Así entendida la ciudad, madre de toda civilización, foco irradiador de toda patria, digo que no hay pueblo moderno en que las ciudades sean tantas y tan «personales» y sugeridoras, como en este pueblo de Italia. De las heladas cumbres de los Alpes a la incendiada cumbre del Etna; del «amarguísimo» Adriático al Tirreno adormecedor, ¡qué maravilloso coro de ciudades, cada una con tradición y genio inconfundible, con color, relieve y melodía singular, dentro de la suprema consonancia que a todas las vincula, como las cuerdas de una lira! ¡Qué inagotable diversidad de impresiones y recuerdos (nombrando solo los centros que hasta ahora conozco) de la Génova mercantil y democrática, pero llena de pintoresco carácter en su codicioso hervor, a la silenciosa, nobiliaria y taciturna Pisa, y Florencia arroba da en la visión de sus divinos mármoles, y esas peque ñas ciudades de Toscana, como Luca y Pistoja, donde cada piedra es una crónica que os cautiva: y la Bolonia de la prosopopeya doctoral, y Módena, la de las anchas calles inundadas de luz, y Parma la sosegada, y la semifrancesa y grave Turín, y Milán la resonante con el aliento de sus usinas y talleres, y esta gigantesca Roma, ciudad-orbe, ciudad-arquetipo, donde todas las demás de nuestra civilización están potencialmente, como los astros del cielo, en el claustro materno de la primitiva nebulosa! Ignoro hasta qué punto la obra política de la unificación italiana se ha realizado respetando, en lo jurídico, en lo administrativo, en lo oficial, esa fecunda variedad de personalidades sociales; pero ella subsiste y aparece en todo lo que es de la naturaleza, sin que por eso deje de aparecer también el fundamento cultural de la unidad política. Y la tardía realización de esta unidad, el apartamiento deplorado durante siglos, favoreció, sin duda, la plena florescencia de esos caracteres locales, de esas ciudades con alma personal y semblante indeleble, a las que una centralización prematura hubiera restado gran parte de su fuerza y espíritu, si la formación nacional se hubiese consumado, como en Francia y España, por el impulso avasallador de los monarcas del Renacimiento.

Nada más lleno de interés que observar cómo se refleja en la inmensa amplitud del arte italiano esta múltiple originalidad del ambiente, y cómo cada ciudad produce, de su propia substancia, su inconfundible forma artística, al modo que cada casta de pájaros su canto y cada especie de planta su flor.
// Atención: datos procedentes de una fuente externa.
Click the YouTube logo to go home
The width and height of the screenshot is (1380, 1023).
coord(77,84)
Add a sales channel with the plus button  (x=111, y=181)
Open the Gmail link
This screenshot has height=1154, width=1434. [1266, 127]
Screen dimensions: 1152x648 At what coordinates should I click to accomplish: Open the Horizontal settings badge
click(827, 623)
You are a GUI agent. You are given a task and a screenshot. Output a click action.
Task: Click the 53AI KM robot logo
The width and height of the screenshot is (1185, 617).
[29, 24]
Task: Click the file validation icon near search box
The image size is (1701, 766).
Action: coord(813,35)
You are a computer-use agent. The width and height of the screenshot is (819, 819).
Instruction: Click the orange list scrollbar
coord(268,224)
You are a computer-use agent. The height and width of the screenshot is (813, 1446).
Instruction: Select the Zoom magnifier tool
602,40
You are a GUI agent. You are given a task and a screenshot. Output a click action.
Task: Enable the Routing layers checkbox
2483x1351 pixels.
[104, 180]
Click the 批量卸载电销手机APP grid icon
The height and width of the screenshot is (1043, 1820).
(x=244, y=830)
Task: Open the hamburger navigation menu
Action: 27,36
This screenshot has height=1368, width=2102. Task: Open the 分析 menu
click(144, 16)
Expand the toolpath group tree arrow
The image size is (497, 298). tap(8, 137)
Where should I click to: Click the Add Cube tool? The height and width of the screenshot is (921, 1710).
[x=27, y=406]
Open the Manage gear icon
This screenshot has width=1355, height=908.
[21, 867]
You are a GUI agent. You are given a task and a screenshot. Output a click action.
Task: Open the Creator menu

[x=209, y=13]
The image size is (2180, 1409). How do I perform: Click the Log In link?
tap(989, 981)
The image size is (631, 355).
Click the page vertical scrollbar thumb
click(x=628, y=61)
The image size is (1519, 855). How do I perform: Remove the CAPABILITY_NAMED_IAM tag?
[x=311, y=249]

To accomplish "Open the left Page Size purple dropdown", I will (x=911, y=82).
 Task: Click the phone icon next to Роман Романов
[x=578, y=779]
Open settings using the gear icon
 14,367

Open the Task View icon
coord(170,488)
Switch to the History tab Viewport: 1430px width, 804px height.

Pasáis de admirar la levedad alada, el desenvolvimiento aéreo de las columnas, en los sobrepuestos arcos de Pisa, a la desnuda y austera majestad de los palacios florentinos, que parecen obra de cíclopes; de las arrogantes fachadas de Génova, a los abiertos pórticos y el ornamentado ladrillo de Bolonia. El alma de Luca inspira el cincel de Civitali, como la de Parma el cincel de Correggio, como la de Milán a los discípulos del divino Leonardo, mientras la de Módena manifiesta su plástica originalidad en sus pintadas terracotas.

El patriotismo de ciudad, energía tan vital y creadora como puede serlo el patriotismo de nación, es un sentimiento que aún no encuentra en nuestra América condiciones que le den el arraigo hondo y pertinaz que requiere para ser fecundo. Tenemos solo esbozos, larvas de ciudades, si se atiende al espíritu, al carácter de la personalidad urbana; aunque sean a veces larvas o esbozos gigantescos, con capacidad material para que se infunda dentro de ellos un espíritu gigante. Los centros que un día desplegaron vigoroso sentimiento local, que actuó como una fuerza histórica, y donde se diseñó una enérgica fisonomía de ciudad, han perdido del todo estas líneas tradicionales o tienden a perderla, por obra de la irrupción cosmopolita que materialmente los ha magnificado. La extinción de aquel celoso amor propio comunal es un hecho que puede haber facilitado graves problemas y reportado claros bienes, pero no sin el precio de grandes desventajas. Formar «ciudades», ciudades con entera conciencia de sí propias, y color de costumbres, y sello de cultura, debe ser uno de los términos de nuestro desenvolvimiento. No hay «civilización» ni «ciudadanía» sin «ciudad». La educación municipal es el seguro fundamento de toda educación política.